Could you turn the entries below into a Markdown table with the columns Row and Text, one line per row and blank lines left out?

======== Records for the exercise

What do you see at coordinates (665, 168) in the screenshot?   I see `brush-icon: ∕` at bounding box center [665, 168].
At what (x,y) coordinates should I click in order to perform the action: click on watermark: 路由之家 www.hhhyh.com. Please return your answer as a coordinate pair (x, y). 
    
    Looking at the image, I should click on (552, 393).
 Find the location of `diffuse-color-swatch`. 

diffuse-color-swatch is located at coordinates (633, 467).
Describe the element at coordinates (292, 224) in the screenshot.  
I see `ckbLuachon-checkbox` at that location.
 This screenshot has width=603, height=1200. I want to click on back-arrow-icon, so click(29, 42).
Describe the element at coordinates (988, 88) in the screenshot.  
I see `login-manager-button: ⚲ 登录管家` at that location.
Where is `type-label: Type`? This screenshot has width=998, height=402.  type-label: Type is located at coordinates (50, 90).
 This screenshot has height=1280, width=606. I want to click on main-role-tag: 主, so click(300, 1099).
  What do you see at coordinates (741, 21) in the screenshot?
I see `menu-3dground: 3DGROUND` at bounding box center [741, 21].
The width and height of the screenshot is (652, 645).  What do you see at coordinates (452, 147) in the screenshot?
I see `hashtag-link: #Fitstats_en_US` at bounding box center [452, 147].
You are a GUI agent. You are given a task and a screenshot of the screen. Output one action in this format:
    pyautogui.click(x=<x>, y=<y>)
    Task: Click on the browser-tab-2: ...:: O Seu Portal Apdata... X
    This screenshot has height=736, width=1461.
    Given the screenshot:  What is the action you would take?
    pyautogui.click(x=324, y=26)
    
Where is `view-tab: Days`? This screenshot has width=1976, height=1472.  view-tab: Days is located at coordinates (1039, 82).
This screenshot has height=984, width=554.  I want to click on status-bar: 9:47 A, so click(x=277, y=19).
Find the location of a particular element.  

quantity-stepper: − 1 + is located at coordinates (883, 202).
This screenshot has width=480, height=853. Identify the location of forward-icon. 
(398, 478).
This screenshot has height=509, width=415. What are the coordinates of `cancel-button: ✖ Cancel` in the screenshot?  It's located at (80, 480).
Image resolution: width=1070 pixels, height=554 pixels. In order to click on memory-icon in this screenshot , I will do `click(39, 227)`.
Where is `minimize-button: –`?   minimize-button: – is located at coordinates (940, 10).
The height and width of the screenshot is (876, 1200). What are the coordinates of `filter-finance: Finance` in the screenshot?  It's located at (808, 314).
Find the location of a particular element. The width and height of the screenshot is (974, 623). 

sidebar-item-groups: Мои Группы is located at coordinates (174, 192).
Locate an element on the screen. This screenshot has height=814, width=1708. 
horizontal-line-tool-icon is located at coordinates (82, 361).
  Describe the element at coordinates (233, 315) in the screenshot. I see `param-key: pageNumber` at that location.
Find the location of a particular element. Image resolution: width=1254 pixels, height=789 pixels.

================

#### [Expected answer]
| Row | Text |
|---|---|
| 1 | What do you see at coordinates (665, 168) in the screenshot?   I see `brush-icon: ∕` at bounding box center [665, 168]. |
| 2 | At what (x,y) coordinates should I click in order to perform the action: click on watermark: 路由之家 www.hhhyh.com. Please return your answer as a coordinate pair (x, y).  |
| 3 |     Looking at the image, I should click on (552, 393). |
| 4 |  Find the location of `diffuse-color-swatch`.  |
| 5 | diffuse-color-swatch is located at coordinates (633, 467). |
| 6 | Describe the element at coordinates (292, 224) in the screenshot.   |
| 7 | I see `ckbLuachon-checkbox` at that location. |
| 8 |  This screenshot has width=603, height=1200. I want to click on back-arrow-icon, so click(29, 42). |
| 9 | Describe the element at coordinates (988, 88) in the screenshot.   |
| 10 | I see `login-manager-button: ⚲ 登录管家` at that location. |
| 11 | Where is `type-label: Type`? This screenshot has width=998, height=402.  type-label: Type is located at coordinates (50, 90). |
| 12 |  This screenshot has height=1280, width=606. I want to click on main-role-tag: 主, so click(300, 1099). |
| 13 |   What do you see at coordinates (741, 21) in the screenshot? |
| 14 | I see `menu-3dground: 3DGROUND` at bounding box center [741, 21]. |
| 15 | The width and height of the screenshot is (652, 645).  What do you see at coordinates (452, 147) in the screenshot? |
| 16 | I see `hashtag-link: #Fitstats_en_US` at bounding box center [452, 147]. |
| 17 | You are a GUI agent. You are given a task and a screenshot of the screen. Output one action in this format: |
| 18 |     pyautogui.click(x=<x>, y=<y>) |
| 19 |     Task: Click on the browser-tab-2: ...:: O Seu Portal Apdata... X |
| 20 |     This screenshot has height=736, width=1461. |
| 21 |     Given the screenshot:  What is the action you would take? |
| 22 |     pyautogui.click(x=324, y=26) |
| 23 | Where is `view-tab: Days`? This screenshot has width=1976, height=1472.  view-tab: Days is located at coordinates (1039, 82). |
| 24 | This screenshot has height=984, width=554.  I want to click on status-bar: 9:47 A, so click(x=277, y=19). |
| 25 | Find the location of a particular element.   |
| 26 | quantity-stepper: − 1 + is located at coordinates (883, 202). |
| 27 | This screenshot has width=480, height=853. Identify the location of forward-icon.  |
| 28 | (398, 478). |
| 29 | This screenshot has height=509, width=415. What are the coordinates of `cancel-button: ✖ Cancel` in the screenshot?  It's located at (80, 480). |
| 30 | Image resolution: width=1070 pixels, height=554 pixels. In order to click on memory-icon in this screenshot , I will do `click(39, 227)`. |
| 31 | Where is `minimize-button: –`?   minimize-button: – is located at coordinates (940, 10). |
| 32 | The height and width of the screenshot is (876, 1200). What are the coordinates of `filter-finance: Finance` in the screenshot?  It's located at (808, 314). |
| 33 | Find the location of a particular element. The width and height of the screenshot is (974, 623).  |
| 34 | sidebar-item-groups: Мои Группы is located at coordinates (174, 192). |
| 35 | Locate an element on the screen. This screenshot has height=814, width=1708.  |
| 36 | horizontal-line-tool-icon is located at coordinates (82, 361). |
| 37 |   Describe the element at coordinates (233, 315) in the screenshot. I see `param-key: pageNumber` at that location. |
| 38 | Find the location of a particular element. Image resolution: width=1254 pixels, height=789 pixels. |